**What you will do:** Rewrite the items below with "Select" changed to "Choose" wherever it occurs and everything else left as is. Leave the pictures out of your answer.

Items about locating things on screens
╭──
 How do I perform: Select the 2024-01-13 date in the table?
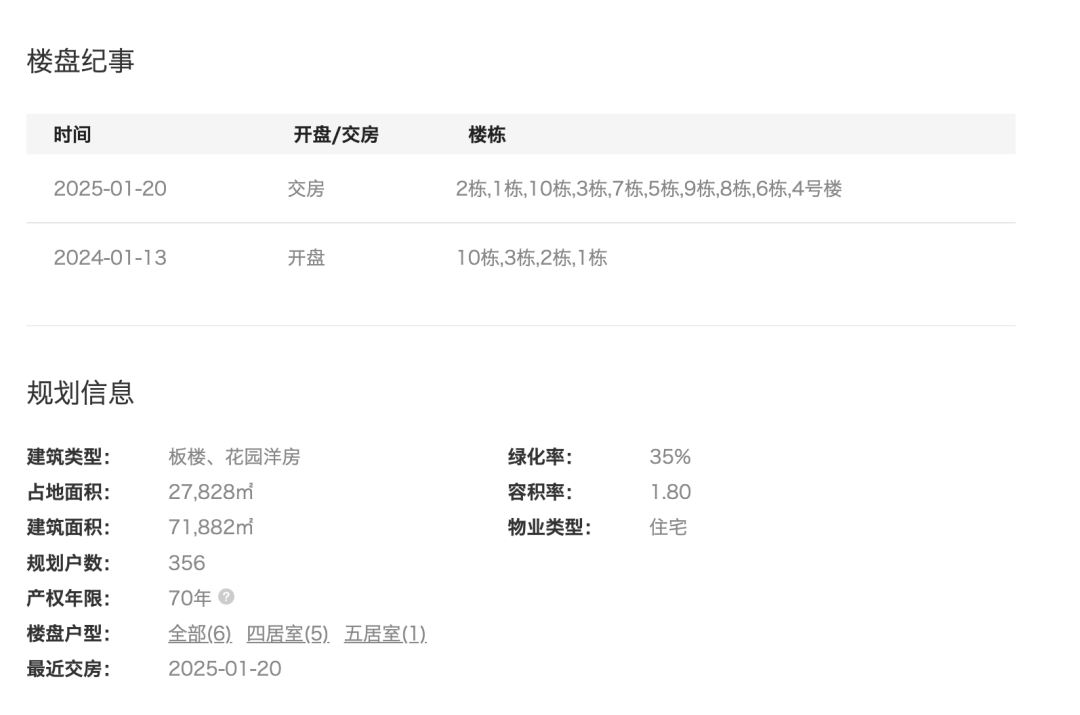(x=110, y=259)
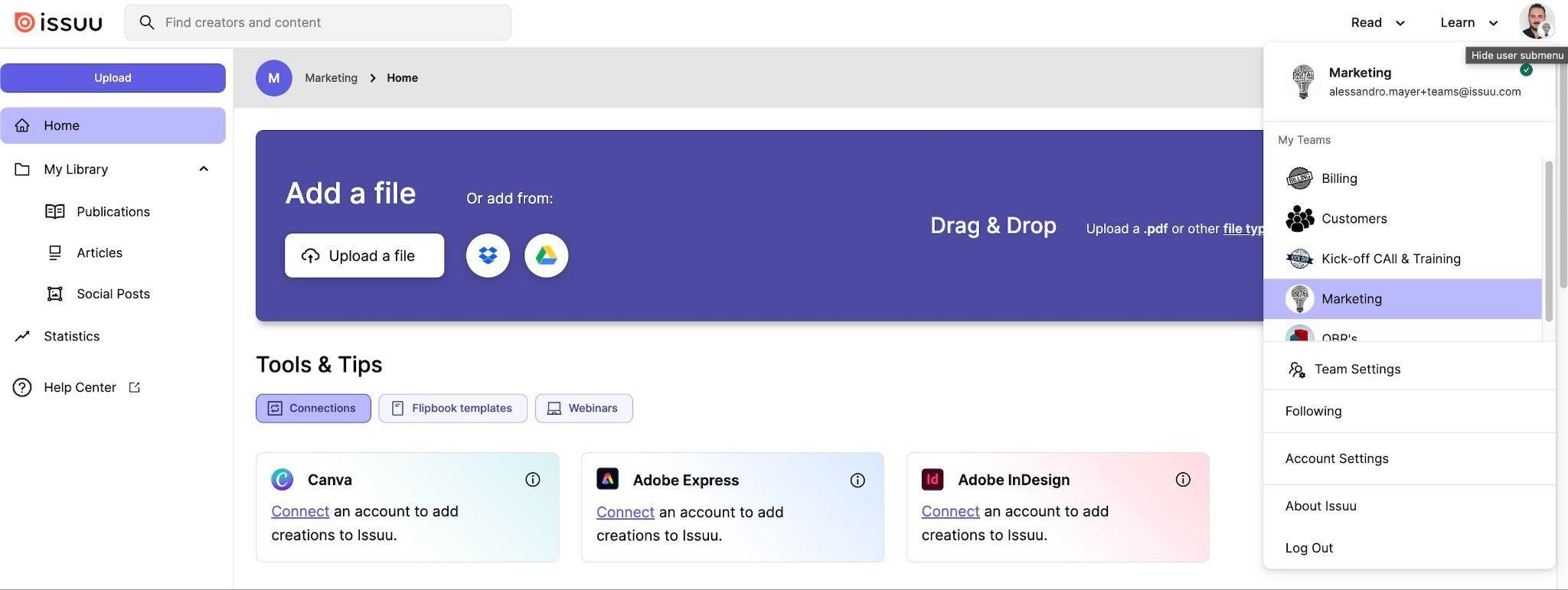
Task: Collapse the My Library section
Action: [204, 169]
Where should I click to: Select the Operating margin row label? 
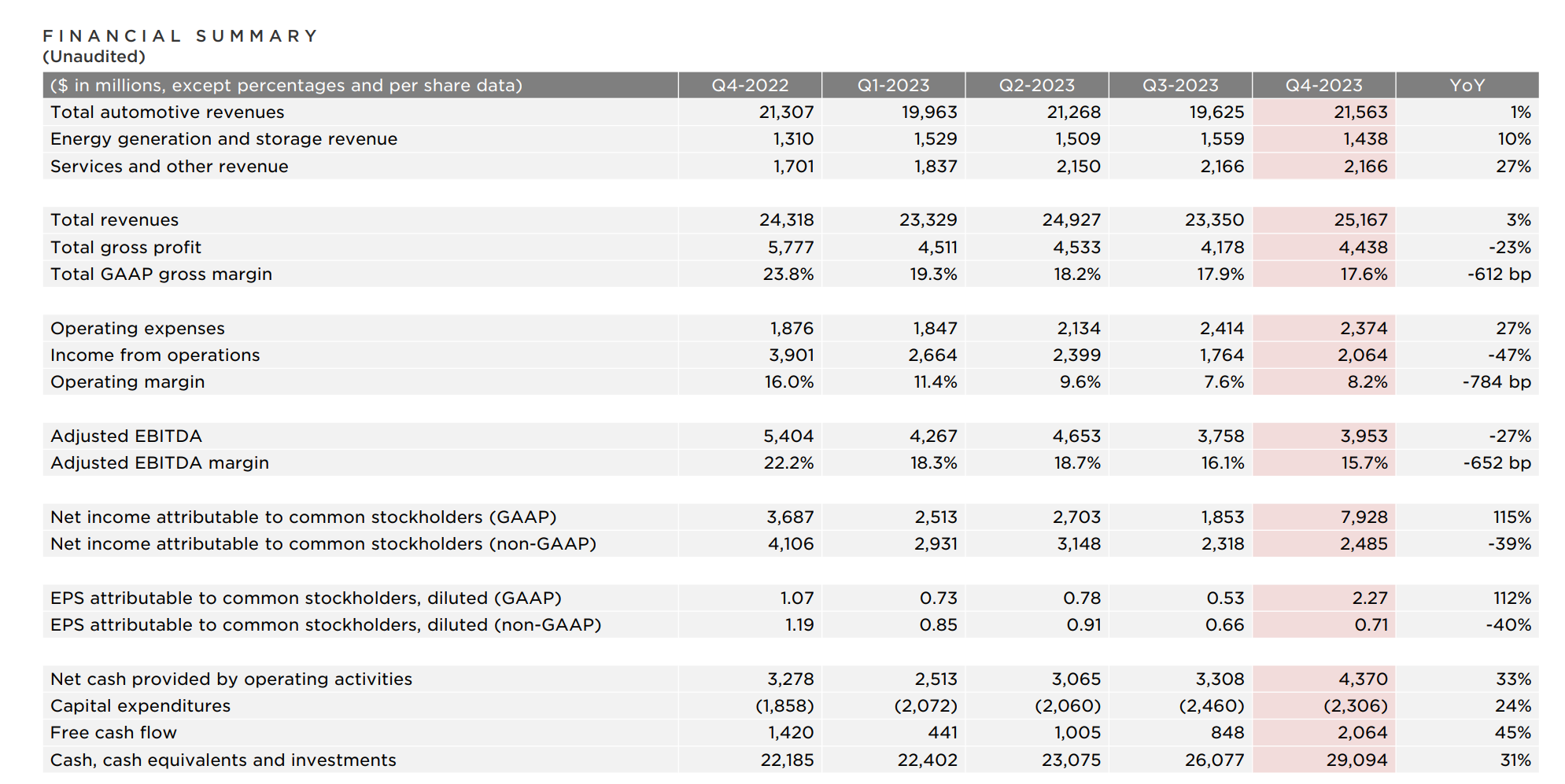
╰──
**Response to the task:**
 How do I perform: Choose the 2024-01-13 date in the table?
(x=110, y=259)
Task: Collapse the My Library section
Action: [204, 169]
Where should I click to: Choose the Operating margin row label? 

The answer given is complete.